YOUTUBE Uploads See-Sawing

Would you be willing to list these sites? Several users here seek high-quality sharing options and might be interested in them.

To be fair, I did say “virtually all streaming services” to leave wiggle room for niche providers such as these. But their market share is nowhere close to the streaming giants that use industry-standard transcoding ladders. My statement remains true as it reads and is not nullified by one or two small counter examples.

As for the current discussion of YouTube in particular, yes, the process I described is the way YouTube works, as do most large-scale streaming services. You proved it yourself when you ran youtube-dl.exe and got a different file than you sent up. There is no avoiding transcoding with them. They are quite public about this. Here are two of many explanations by Google/YouTube itself describing the process in simple terms after a video is uploaded:

Static videos:

Live streams, transcoded even if you perfectly meet their spec:

For a deeper dig, here’s a Medium article from February 2019:

Except it doesn’t. They still have to transcode for lower resolutions. These streamers are not going to receive a 4K master and then try to cram it down a cellular connection for display on a phone screen. That would burn more network costs than they ever saved on transcoding and storage, not to mention annoying their mobile users with huge data bills and buffered viewing experiences. They’re going to transcode a phone version and every other resolution in between except the master resolution. Savings from not transcoding the master are minimal at best.

All are Chinese video sites, eg: https://www.bilibili.com is one of the largest, with “no-transcoding guide” here 针对清晰度升级的B站免二压技术报告 - 哔哩哔哩

Basically, they provide an “uploader” (a program) to check user’s video, if the video doesn’t fit, it will “help” user to convert it (using user’s computing power), otherwise it directly upload it.
The server will do another video parameters check, if it doesn’t fit, the server will do the converting (using server’s computing power, the website disencourage this)

When you upload a video meet their exact encoding requirements, what you upload is what you watch (when watching the highest quality)

I said in my post, lower quality copies will be generated anyway.

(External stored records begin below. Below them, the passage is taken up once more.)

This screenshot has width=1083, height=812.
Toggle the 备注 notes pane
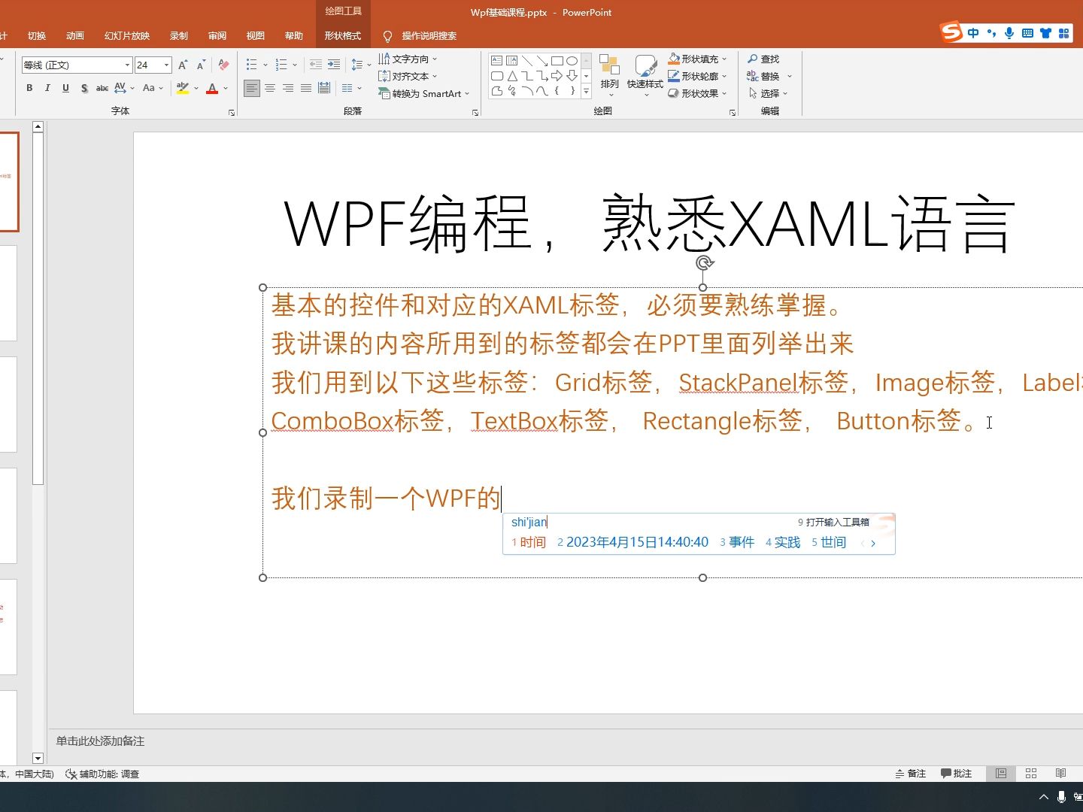(x=911, y=773)
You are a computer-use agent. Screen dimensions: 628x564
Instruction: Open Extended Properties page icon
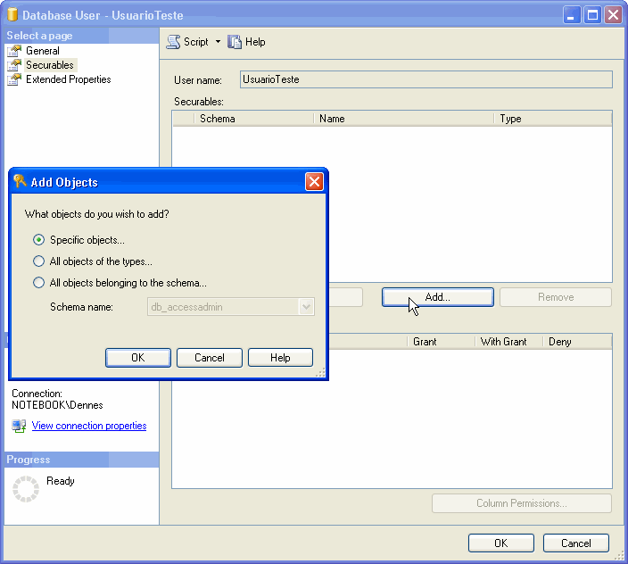coord(14,79)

But all those low quality versions uses less than 50% computing power compare to the HD to HD conversion <== this is a lot of money.

They enforced the max-allowed-bitrate for users who want to avoid the server transcoding. Something like no more than 3000kbps for 720p and 6000kbps for 1080p etc., go more than that the video will be converted. So there will be no extra cost in network and storage.

The point of the server transcoding is all about GOP alignment, thats right.

We don’t have many (if any?) streaming providers like this in the States, but I see the benefits of this model and like it a lot. I hope it catches on.

Oops, so that is what “copies” meant in your earlier post. I thought “lower quality” was a reference to an uploaded file that didn’t meet the specification. Reading comprehension error on my part, sorry.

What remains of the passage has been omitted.